I want to write a code like below in testmod if then do this else if then do that else do something else !

Answer 1

As already stated in the comments you can avoid this (since it is bad design and complicates things a lot) adding a parameter to that function. Or you could write two versions of this function if the code inside is much different from time to time.

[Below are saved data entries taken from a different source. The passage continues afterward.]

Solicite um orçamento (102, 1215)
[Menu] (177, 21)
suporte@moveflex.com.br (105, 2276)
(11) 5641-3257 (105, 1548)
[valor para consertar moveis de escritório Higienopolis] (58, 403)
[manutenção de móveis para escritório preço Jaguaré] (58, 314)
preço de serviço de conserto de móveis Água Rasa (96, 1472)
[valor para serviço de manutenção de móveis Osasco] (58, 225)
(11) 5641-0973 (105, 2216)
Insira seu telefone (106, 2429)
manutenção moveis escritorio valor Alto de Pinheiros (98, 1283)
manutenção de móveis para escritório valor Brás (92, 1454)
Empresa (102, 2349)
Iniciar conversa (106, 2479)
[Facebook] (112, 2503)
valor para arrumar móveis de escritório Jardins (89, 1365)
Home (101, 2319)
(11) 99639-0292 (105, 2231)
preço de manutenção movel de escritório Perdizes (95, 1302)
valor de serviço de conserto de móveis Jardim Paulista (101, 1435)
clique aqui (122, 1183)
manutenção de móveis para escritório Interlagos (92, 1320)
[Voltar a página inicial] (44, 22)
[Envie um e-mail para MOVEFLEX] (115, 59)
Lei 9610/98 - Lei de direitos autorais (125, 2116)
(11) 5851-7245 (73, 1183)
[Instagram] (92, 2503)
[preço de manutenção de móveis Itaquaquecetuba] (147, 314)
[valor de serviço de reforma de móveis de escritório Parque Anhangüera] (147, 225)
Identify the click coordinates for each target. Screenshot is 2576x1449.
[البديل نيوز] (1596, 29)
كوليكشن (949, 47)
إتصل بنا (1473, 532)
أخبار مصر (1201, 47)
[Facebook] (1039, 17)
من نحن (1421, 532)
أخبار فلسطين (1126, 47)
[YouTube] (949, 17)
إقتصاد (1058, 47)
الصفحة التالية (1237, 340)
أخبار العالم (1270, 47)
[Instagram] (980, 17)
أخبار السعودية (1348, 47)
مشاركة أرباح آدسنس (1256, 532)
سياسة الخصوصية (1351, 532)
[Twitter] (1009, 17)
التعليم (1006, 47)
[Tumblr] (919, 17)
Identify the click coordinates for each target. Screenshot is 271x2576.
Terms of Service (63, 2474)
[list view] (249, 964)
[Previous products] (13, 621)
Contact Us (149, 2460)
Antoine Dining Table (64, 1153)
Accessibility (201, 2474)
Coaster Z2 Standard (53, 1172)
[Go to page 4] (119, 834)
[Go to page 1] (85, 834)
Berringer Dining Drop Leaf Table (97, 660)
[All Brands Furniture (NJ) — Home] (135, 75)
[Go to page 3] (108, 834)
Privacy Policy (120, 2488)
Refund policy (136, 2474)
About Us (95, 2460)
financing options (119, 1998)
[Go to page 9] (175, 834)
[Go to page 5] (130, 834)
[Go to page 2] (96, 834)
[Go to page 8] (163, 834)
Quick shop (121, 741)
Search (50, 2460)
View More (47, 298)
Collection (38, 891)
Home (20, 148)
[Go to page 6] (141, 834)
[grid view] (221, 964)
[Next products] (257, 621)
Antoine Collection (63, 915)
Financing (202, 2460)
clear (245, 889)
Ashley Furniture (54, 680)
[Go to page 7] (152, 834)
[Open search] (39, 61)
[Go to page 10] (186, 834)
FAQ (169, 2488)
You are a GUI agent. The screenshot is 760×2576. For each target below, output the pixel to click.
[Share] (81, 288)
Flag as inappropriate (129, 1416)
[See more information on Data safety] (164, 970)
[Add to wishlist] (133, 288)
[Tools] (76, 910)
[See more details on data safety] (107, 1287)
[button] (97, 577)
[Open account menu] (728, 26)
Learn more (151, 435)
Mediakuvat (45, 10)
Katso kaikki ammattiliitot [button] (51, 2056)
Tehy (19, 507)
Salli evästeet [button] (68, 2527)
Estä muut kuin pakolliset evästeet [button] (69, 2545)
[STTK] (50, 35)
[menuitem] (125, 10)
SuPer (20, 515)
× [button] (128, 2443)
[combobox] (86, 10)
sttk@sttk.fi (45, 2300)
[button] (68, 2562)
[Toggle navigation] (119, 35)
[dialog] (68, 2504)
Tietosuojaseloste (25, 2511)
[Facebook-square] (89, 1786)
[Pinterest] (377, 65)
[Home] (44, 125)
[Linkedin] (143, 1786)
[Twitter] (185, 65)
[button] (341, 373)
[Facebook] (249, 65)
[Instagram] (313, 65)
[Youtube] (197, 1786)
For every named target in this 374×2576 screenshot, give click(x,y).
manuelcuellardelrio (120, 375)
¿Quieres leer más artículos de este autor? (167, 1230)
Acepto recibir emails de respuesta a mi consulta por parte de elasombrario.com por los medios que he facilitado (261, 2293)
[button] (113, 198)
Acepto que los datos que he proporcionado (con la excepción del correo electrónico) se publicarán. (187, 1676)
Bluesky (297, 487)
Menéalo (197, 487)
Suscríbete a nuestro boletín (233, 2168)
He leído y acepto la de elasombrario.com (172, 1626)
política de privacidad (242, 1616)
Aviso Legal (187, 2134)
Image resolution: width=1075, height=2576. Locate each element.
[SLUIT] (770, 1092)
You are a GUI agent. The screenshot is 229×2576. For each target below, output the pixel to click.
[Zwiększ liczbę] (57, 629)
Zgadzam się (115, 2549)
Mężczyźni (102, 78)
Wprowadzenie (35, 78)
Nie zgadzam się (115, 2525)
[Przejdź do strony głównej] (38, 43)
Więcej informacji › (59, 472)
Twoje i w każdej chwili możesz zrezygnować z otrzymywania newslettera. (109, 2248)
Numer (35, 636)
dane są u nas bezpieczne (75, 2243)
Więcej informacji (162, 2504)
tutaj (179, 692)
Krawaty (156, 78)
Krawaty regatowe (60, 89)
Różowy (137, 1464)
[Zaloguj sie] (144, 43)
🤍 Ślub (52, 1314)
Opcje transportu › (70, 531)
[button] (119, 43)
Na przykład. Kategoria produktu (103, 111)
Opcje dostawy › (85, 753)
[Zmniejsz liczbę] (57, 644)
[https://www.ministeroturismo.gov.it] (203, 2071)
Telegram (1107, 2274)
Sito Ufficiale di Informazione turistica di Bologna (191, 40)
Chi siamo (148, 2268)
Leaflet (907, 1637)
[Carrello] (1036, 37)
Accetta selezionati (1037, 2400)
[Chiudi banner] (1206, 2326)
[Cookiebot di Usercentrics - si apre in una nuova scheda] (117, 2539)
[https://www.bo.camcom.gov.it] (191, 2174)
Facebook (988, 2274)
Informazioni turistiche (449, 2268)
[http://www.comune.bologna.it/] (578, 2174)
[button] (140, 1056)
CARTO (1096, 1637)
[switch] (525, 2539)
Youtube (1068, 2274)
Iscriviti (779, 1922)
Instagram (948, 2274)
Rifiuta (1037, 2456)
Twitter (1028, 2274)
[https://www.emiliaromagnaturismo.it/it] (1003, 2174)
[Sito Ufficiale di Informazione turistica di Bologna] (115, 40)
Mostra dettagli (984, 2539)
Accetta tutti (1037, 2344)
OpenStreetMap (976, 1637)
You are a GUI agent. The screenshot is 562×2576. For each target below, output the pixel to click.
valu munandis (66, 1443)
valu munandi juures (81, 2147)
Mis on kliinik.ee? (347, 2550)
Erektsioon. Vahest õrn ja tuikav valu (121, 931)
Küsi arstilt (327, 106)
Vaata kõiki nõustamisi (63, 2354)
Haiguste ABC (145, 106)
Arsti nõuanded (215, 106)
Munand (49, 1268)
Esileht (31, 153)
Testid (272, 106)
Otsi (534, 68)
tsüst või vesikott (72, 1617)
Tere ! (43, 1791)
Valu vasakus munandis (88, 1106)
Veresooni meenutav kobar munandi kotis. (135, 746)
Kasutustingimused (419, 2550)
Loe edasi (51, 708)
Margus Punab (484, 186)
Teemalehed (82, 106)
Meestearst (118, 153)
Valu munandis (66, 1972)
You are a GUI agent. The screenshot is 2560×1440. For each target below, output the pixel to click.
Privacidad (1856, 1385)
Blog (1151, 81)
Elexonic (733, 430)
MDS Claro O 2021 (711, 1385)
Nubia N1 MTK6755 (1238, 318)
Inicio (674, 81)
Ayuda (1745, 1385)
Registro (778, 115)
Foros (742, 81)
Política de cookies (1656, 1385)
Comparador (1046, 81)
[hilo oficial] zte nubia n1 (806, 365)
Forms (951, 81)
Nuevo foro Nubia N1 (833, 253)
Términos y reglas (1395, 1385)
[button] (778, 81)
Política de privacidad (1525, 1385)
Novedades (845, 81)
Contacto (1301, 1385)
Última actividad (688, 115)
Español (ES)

Anyway, if you want to know from where your function got called you need the inspect module. I'm not an expert at it, but I don't think it's too hard to obtain the stack frame that called the function and from there understand which script called it.

Update:

If you really want to use inspect and do the ugly thing, here's a minimal working example:

#file a.py

import inspect
def my_func():
    dad_name = inspect.stack()[1][1]
    if inspect.getmodulename(dad_name) == 'b':   #or whatever check on the filename
         print 'You are module b!'
    elif inspect.getmodulename(dad_name) == 'c':
         print 'You are module c!'
    else:
         print 'You are not b nor c!'

#file b.py
import a

a.my_func()

#file c.py

import a
a.my_func()

#file d.py
import a
a.my_func()

Output:

$ python b.py
You are module b!
$ python c.py
You are module c!
$ python d.py
You are not b nor c!

If you want to add a parameter to the function:

#file a.py
def my_func(whichmod=None):
    if whichmod == 'b':
         print 'You are module b!'
    elif whichmod == 'c':
         print 'You are module c!'
    else:
         print 'You are not B nor C!'

#files b.py/c.py
import a
a.my_func(whichmod='b')   # or 'c' in module c

#file d.py
import a
a.my_func()

The output is the same.

Answer 2

I published a wrapper for inspect with simple stackframe addressing covering the stack frame by a single parameter spos, these do what the name promisses:

• PySourceInfo.getCallerModuleFilePathName
• PySourceInfo.getCallerModuleName

See:

• https://pypi.python.org/pypi/pysourceinfo/
• https://pythonhosted.org/pysourceinfo/

Answer 3

Traceback

See if there is anything in the docs on traceback that gives you ideas.